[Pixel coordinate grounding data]
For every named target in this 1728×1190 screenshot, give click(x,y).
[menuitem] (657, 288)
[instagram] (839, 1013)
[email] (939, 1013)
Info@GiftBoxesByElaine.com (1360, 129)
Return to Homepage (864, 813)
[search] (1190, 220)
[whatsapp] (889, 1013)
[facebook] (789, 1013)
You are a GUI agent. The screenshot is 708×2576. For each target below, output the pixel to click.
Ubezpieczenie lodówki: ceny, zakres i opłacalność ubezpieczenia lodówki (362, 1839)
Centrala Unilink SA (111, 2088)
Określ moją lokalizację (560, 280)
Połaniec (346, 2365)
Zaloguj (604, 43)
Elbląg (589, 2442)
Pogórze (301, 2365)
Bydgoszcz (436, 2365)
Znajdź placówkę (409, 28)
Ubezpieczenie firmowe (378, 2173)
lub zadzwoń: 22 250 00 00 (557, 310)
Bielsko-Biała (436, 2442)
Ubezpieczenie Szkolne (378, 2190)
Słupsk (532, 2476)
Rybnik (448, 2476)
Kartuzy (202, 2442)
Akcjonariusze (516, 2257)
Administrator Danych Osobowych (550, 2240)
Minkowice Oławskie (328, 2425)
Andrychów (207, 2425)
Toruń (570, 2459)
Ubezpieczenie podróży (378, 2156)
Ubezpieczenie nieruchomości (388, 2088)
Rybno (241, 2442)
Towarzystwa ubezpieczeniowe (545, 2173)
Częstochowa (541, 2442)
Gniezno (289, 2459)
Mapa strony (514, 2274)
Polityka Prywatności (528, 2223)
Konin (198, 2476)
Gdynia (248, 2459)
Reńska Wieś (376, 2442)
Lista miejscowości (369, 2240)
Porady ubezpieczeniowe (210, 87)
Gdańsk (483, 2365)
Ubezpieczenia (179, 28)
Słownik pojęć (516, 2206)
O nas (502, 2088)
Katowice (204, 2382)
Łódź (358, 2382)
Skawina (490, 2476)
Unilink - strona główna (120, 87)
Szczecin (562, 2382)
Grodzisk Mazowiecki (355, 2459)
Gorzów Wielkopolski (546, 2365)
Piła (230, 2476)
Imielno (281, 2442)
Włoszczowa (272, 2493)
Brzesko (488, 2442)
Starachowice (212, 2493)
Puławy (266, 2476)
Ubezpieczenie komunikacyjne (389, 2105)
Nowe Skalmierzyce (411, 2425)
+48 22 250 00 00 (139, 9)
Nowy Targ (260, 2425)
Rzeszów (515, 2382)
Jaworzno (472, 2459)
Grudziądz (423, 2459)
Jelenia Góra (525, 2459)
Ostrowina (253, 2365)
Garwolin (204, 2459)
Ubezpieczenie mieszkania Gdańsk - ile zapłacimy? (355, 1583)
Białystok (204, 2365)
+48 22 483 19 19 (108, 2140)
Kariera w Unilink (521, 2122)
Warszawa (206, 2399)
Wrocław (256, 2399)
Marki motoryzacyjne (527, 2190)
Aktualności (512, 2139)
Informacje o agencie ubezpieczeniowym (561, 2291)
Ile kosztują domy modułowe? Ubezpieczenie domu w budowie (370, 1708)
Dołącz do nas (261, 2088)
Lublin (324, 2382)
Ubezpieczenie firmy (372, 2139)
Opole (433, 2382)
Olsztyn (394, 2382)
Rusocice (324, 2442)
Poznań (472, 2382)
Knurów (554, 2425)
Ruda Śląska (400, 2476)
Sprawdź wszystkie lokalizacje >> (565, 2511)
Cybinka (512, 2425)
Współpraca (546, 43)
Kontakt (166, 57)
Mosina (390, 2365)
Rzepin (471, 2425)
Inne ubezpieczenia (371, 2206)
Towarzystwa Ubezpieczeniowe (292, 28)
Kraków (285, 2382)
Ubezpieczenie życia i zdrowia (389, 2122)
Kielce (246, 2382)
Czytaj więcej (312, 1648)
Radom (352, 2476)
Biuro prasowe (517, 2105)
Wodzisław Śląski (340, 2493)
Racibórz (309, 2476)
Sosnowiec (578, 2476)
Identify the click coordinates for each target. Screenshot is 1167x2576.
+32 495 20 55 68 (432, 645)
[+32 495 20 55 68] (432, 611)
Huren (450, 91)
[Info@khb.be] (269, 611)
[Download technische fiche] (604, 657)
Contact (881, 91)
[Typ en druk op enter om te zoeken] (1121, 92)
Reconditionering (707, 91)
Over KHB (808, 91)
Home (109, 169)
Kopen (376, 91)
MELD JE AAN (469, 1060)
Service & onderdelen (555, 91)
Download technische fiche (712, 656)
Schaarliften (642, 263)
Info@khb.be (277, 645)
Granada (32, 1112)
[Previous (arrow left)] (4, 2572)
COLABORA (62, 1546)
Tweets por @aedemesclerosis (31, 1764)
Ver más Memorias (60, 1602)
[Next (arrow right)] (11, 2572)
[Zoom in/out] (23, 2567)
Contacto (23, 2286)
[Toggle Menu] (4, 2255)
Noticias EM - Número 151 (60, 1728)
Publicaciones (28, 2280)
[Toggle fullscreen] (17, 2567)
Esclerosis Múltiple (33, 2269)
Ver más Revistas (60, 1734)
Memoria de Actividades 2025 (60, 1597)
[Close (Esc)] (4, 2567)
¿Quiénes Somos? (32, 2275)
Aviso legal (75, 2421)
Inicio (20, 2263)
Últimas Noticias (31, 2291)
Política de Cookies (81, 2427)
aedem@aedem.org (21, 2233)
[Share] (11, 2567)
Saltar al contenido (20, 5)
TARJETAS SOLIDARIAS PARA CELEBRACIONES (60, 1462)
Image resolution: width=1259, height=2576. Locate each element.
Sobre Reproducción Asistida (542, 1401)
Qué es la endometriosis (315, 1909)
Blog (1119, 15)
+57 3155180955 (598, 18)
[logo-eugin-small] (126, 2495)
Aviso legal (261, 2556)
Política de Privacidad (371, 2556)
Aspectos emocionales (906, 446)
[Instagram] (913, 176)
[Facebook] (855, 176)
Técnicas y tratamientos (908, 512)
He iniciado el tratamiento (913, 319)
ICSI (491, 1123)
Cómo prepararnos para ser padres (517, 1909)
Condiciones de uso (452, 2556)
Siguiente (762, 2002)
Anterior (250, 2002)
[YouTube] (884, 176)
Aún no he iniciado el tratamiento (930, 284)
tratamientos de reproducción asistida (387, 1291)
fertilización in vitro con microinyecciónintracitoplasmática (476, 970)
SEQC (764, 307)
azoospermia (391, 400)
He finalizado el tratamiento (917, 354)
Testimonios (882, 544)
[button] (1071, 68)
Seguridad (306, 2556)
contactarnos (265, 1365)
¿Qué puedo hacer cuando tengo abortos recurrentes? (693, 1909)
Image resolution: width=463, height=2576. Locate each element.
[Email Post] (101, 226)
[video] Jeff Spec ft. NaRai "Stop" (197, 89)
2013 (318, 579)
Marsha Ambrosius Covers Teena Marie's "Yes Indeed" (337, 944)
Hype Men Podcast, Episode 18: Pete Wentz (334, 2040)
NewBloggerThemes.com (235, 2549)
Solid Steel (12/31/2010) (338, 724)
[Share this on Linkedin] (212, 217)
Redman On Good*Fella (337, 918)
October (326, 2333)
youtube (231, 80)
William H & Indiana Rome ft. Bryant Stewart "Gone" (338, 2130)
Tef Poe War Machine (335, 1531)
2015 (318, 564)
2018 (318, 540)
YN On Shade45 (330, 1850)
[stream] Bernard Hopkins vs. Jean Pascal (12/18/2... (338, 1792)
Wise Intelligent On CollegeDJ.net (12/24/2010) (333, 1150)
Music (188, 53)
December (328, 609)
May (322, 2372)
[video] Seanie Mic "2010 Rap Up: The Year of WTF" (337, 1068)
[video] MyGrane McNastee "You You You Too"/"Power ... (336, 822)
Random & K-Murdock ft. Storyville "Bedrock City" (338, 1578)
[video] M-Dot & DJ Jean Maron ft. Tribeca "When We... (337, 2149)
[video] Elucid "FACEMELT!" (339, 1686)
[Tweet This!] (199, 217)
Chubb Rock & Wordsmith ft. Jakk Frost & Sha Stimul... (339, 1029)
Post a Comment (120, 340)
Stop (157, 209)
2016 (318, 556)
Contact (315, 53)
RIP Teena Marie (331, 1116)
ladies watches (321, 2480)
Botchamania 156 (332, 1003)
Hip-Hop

TRY IT: Looking at the records above, return exactly the lines from the line with "Nowe Skalmierzyce (411, 2425)" to the line with "Noticias EM - Número 151 (60, 1728)", both ends included.

ANSWER TO THIS EXERCISE:
Nowe Skalmierzyce (411, 2425)
+48 22 250 00 00 (139, 9)
Nowy Targ (260, 2425)
Rzeszów (515, 2382)
Jaworzno (472, 2459)
Grudziądz (423, 2459)
Jelenia Góra (525, 2459)
Ostrowina (253, 2365)
Garwolin (204, 2459)
Ubezpieczenie mieszkania Gdańsk - ile zapłacimy? (355, 1583)
Białystok (204, 2365)
+48 22 483 19 19 (108, 2140)
Kariera w Unilink (521, 2122)
Warszawa (206, 2399)
Wrocław (256, 2399)
Marki motoryzacyjne (527, 2190)
Aktualności (512, 2139)
Informacje o agencie ubezpieczeniowym (561, 2291)
Ile kosztują domy modułowe? Ubezpieczenie domu w budowie (370, 1708)
Dołącz do nas (261, 2088)
Lublin (324, 2382)
Ubezpieczenie firmy (372, 2139)
Opole (433, 2382)
Olsztyn (394, 2382)
Rusocice (324, 2442)
Poznań (472, 2382)
Knurów (554, 2425)
Ruda Śląska (400, 2476)
Sprawdź wszystkie lokalizacje >> (565, 2511)
Cybinka (512, 2425)
Współpraca (546, 43)
Kontakt (166, 57)
Mosina (390, 2365)
Rzepin (471, 2425)
Inne ubezpieczenia (371, 2206)
Towarzystwa Ubezpieczeniowe (292, 28)
Kraków (285, 2382)
Ubezpieczenie życia i zdrowia (389, 2122)
Kielce (246, 2382)
Czytaj więcej (312, 1648)
Radom (352, 2476)
Biuro prasowe (517, 2105)
Wodzisław Śląski (340, 2493)
Racibórz (309, 2476)
Sosnowiec (578, 2476)
Identify the click coordinates for each target. Screenshot is 1167x2576.
+32 495 20 55 68 (432, 645)
[+32 495 20 55 68] (432, 611)
Huren (450, 91)
[Info@khb.be] (269, 611)
[Download technische fiche] (604, 657)
Contact (881, 91)
[Typ en druk op enter om te zoeken] (1121, 92)
Reconditionering (707, 91)
Over KHB (808, 91)
Home (109, 169)
Kopen (376, 91)
MELD JE AAN (469, 1060)
Service & onderdelen (555, 91)
Download technische fiche (712, 656)
Schaarliften (642, 263)
Info@khb.be (277, 645)
Granada (32, 1112)
[Previous (arrow left)] (4, 2572)
COLABORA (62, 1546)
Tweets por @aedemesclerosis (31, 1764)
Ver más Memorias (60, 1602)
[Next (arrow right)] (11, 2572)
[Zoom in/out] (23, 2567)
Contacto (23, 2286)
[Toggle Menu] (4, 2255)
Noticias EM - Número 151 (60, 1728)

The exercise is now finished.